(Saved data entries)
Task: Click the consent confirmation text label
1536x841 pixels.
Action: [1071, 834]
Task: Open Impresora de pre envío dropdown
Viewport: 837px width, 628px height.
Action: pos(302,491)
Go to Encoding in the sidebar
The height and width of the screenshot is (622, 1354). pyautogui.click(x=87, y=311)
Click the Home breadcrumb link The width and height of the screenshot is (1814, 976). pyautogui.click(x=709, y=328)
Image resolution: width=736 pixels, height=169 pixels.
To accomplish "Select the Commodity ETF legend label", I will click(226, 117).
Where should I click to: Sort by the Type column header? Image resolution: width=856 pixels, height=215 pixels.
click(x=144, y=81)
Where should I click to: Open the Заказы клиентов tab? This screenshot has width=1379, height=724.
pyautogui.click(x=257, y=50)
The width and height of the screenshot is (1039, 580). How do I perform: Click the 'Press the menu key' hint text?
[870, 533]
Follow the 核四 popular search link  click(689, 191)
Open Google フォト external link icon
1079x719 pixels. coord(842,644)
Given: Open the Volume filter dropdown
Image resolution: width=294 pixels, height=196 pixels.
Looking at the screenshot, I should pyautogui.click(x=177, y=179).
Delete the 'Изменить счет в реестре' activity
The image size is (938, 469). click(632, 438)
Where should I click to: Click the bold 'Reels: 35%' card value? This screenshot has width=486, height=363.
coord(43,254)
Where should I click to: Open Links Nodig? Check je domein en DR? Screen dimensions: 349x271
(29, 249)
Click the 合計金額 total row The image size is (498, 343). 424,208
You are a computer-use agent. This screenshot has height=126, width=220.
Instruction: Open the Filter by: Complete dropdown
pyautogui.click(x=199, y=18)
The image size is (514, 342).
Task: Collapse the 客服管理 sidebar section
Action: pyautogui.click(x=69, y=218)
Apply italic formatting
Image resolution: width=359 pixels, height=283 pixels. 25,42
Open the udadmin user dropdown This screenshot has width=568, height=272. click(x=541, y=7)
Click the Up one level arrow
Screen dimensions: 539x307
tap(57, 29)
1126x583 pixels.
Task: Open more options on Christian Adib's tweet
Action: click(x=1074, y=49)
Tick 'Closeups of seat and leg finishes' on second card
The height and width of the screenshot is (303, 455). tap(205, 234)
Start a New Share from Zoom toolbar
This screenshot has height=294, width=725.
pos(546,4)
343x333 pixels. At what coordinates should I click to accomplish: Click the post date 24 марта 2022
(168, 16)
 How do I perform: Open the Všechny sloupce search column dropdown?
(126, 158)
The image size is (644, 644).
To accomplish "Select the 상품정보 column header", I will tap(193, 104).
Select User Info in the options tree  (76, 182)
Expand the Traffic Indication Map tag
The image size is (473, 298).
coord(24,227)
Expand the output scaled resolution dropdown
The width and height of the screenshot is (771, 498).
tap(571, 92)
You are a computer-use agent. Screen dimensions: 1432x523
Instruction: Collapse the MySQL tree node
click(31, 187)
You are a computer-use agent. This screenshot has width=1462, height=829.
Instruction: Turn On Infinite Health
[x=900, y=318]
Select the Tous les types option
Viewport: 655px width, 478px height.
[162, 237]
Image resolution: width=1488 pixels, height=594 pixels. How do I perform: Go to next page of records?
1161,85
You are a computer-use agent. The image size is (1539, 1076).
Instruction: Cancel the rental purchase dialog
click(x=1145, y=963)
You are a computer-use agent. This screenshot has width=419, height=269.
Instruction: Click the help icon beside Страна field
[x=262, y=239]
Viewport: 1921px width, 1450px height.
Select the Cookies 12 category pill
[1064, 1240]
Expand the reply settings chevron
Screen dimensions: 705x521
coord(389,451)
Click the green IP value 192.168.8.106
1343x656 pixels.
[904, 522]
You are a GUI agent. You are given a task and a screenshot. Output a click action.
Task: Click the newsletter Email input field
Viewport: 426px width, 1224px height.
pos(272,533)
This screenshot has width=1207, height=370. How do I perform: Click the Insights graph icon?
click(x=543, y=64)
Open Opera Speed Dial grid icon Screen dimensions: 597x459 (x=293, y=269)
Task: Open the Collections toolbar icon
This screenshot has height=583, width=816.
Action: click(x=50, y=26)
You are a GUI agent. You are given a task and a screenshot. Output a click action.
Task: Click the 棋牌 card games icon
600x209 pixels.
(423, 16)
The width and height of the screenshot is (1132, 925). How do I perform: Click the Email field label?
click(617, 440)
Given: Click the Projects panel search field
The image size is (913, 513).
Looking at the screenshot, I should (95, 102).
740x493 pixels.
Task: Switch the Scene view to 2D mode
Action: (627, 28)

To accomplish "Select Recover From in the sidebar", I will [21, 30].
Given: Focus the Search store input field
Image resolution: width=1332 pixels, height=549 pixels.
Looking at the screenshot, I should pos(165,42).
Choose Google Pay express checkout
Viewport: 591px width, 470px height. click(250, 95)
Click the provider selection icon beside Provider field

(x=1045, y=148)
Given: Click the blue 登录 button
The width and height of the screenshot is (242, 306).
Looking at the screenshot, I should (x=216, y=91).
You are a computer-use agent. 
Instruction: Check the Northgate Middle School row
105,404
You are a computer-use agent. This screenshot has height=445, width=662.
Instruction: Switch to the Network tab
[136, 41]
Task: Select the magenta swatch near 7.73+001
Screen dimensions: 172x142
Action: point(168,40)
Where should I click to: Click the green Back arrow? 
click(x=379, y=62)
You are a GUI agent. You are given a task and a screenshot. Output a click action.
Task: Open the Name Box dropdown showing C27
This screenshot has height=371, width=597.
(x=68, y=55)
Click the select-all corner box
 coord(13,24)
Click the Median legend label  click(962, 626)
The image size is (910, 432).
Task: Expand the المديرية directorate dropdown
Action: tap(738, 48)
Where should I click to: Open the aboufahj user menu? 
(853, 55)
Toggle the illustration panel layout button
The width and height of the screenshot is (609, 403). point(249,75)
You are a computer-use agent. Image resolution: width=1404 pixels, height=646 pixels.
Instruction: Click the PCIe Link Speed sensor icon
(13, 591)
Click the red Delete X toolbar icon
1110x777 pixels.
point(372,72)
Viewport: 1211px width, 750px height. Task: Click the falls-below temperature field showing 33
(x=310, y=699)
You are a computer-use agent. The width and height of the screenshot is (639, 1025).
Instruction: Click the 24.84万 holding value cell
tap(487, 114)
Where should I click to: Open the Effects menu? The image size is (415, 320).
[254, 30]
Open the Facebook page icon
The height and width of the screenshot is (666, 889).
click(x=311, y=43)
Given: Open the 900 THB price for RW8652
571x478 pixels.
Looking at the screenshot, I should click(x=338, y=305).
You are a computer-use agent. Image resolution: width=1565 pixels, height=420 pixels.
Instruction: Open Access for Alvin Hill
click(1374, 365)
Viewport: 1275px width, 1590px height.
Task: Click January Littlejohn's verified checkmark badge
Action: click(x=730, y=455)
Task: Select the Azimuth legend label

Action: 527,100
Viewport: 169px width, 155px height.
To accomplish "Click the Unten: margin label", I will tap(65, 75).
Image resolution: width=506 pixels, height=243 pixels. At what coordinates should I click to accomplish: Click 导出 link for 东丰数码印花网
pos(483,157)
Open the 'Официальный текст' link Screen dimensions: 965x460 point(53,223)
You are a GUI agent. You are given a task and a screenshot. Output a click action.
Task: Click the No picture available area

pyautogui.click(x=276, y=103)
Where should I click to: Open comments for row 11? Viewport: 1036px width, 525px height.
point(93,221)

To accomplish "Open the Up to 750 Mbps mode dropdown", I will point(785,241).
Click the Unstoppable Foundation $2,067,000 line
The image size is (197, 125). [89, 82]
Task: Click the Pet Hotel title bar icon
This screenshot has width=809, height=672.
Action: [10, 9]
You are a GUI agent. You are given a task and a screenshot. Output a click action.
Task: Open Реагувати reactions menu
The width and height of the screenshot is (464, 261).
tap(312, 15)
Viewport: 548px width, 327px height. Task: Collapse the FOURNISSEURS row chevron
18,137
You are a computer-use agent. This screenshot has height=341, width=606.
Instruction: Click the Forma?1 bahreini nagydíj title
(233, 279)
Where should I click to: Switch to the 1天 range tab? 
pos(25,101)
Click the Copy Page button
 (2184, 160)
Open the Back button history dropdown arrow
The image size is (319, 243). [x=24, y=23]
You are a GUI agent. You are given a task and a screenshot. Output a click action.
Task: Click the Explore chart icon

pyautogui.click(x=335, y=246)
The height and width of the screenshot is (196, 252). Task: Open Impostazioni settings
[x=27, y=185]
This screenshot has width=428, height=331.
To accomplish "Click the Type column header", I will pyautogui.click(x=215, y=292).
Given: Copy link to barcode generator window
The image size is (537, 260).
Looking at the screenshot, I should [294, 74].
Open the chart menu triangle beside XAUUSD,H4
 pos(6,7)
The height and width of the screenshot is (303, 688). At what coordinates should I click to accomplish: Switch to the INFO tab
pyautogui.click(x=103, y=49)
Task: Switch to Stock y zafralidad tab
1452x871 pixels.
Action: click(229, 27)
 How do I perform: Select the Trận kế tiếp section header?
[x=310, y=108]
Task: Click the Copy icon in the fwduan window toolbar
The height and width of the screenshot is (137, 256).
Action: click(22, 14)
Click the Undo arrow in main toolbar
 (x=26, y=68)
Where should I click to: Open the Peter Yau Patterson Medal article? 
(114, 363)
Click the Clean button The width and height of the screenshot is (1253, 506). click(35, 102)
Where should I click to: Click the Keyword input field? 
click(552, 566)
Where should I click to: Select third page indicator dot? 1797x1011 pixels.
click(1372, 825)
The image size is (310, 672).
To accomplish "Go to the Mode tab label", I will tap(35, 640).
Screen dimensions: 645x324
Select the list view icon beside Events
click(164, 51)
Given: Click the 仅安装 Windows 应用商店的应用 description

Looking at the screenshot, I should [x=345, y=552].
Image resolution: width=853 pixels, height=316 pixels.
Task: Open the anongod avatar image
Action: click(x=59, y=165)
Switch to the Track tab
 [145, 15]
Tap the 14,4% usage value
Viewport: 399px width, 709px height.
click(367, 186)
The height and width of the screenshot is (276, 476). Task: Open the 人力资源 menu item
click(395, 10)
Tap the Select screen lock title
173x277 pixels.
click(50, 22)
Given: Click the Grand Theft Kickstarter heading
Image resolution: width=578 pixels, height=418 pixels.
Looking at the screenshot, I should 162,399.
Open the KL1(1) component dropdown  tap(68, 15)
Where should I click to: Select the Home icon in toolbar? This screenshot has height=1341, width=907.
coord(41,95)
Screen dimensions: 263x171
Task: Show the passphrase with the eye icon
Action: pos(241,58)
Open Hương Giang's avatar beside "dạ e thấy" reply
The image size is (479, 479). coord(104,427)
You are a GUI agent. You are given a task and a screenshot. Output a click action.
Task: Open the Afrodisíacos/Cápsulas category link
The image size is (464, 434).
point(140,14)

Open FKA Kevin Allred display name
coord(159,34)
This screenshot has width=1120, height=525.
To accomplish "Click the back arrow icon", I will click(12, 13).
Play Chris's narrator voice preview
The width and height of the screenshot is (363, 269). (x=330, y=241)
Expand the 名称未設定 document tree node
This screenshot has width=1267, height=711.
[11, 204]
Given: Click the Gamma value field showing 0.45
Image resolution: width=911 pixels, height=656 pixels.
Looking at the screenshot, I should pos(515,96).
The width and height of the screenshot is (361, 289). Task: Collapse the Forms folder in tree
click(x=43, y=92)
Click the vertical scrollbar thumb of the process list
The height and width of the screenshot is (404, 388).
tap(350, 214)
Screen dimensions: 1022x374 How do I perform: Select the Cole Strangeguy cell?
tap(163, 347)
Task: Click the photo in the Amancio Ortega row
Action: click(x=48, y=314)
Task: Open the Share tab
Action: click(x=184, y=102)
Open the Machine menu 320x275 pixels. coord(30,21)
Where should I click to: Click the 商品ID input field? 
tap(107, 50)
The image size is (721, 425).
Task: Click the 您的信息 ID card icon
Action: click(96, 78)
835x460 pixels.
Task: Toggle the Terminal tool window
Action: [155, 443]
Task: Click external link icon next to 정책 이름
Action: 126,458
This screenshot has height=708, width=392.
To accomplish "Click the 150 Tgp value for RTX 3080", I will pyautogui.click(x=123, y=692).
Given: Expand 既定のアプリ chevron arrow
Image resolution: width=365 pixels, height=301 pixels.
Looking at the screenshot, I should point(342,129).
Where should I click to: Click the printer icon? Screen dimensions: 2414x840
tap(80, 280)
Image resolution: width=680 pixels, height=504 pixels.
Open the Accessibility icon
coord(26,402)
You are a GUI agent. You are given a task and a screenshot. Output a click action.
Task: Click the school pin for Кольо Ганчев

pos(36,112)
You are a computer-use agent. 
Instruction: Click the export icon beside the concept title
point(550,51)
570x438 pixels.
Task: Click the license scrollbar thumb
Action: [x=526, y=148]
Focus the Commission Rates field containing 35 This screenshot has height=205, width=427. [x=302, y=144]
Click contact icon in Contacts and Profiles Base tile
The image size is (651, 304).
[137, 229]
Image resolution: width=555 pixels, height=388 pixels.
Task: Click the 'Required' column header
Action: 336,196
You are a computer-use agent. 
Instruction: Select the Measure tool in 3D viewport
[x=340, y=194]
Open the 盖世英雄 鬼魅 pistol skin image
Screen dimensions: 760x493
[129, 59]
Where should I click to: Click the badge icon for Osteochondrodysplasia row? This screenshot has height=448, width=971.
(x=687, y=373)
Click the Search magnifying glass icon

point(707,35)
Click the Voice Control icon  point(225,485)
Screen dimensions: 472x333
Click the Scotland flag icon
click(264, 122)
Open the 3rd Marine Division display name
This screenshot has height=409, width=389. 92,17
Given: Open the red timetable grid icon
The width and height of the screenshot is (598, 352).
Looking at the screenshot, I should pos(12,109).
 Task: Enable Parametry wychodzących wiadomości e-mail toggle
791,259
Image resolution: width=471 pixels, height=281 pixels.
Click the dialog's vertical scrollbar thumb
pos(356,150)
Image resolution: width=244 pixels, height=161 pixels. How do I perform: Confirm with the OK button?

## WHAT NEEDS TO BE DONE
Please return the lines above that run from the line containing "Viewport: 548px width, 327px" to the line containing "This screenshot has width=428, height=331.", inclusive, exactly and with no other lines.

## RESPONSE BOX
Viewport: 548px width, 327px height. Task: Collapse the FOURNISSEURS row chevron
18,137
You are a computer-use agent. This screenshot has height=341, width=606.
Instruction: Click the Forma?1 bahreini nagydíj title
(233, 279)
Where should I click to: Switch to the 1天 range tab? 
pos(25,101)
Click the Copy Page button
 (2184, 160)
Open the Back button history dropdown arrow
The image size is (319, 243). [x=24, y=23]
You are a GUI agent. You are given a task and a screenshot. Output a click action.
Task: Click the Explore chart icon

pyautogui.click(x=335, y=246)
The height and width of the screenshot is (196, 252). Task: Open Impostazioni settings
[x=27, y=185]
This screenshot has width=428, height=331.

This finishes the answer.